Surviving R. Kelly: A Trauma Therapist’s Guide to Self-Care
Trigger Warning- Sexual trauma/Assault
Surviving R. Kelly chronicles the stories of multiple women who survived his
predatory behavior. These women detail R. Kelly’s disturbing strategy to exploit
young girls (stated purposely because young women, they are not), and how the
music industry played an integral part in his systematic targeting of vulnerable
groups. At the interplay of race and gender, there are concerns of power and money.
Using the perfect combination of fear and influence, this man has gone without
reprimand or consequence. His execution, much like his music, was immaculate.
Because of his history of hits and club bangers, some individuals believe his acts
cannot coexist with his artistry. Yet, they do. For you, the black girl or black person
struggling with your survival story, this time of media coverage may be especially
triggering. What do you do when the writer of your favorite songs also rewrote the
childhoods of many into darkness? What do you do when family member X ardently
supports a child predator just because they know every word of “I Believe I Can
Fly”?
As a trauma survivor and trauma therapist, being at the crux of the work can be
exhausting. Many will tell you to speak up or speak out, but that may not be
therapeutic for you. I encourage you to check in with yourself about your specific
needs, whether they include expanding or contracting your boundaries.
It is OK to take a break from social media. Acknowledging the pressures of being
“woke” about black communal issues is a part of understanding cultural context, but
sleep is a form of self-care. You don’t HAVE to know everything about everything.
Turning off social media, news, and access to you may be your self-care regimen of
choice. Connecting to family, friends, and partner(s) that you trust might be how you
stay sane, but whatever you do, take care of you first.

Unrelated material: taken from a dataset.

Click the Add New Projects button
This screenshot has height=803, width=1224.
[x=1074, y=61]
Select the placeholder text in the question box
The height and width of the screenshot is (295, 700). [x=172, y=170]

One thing I’ve offered my clients during this time is more grounding tools.
Grounding is a form of coping that includes managing intense emotional feelings
while being present in the moment. Trauma is a metaphysical injury that tells the
brain that a traumatic event is happening now, rather than when it actually
occurred. Reminding your mind of present details can help refocus the brain on the
moment. Specifically, grounding tools may include concentrating on the main five
senses. What do you see right now? What are you hearing? Smelling? Channel into
this very moment.
More than anything, get in touch with a trauma therapist for continued growth and
maintenance. You are not alone, and there are a number of highly skilled clinicians
that are willing and ready to support you through your journey. Personally, I seek to
help my clients not only survive their trauma (they’ve already done that), but to
thrive in life. Surviving is no longer enough.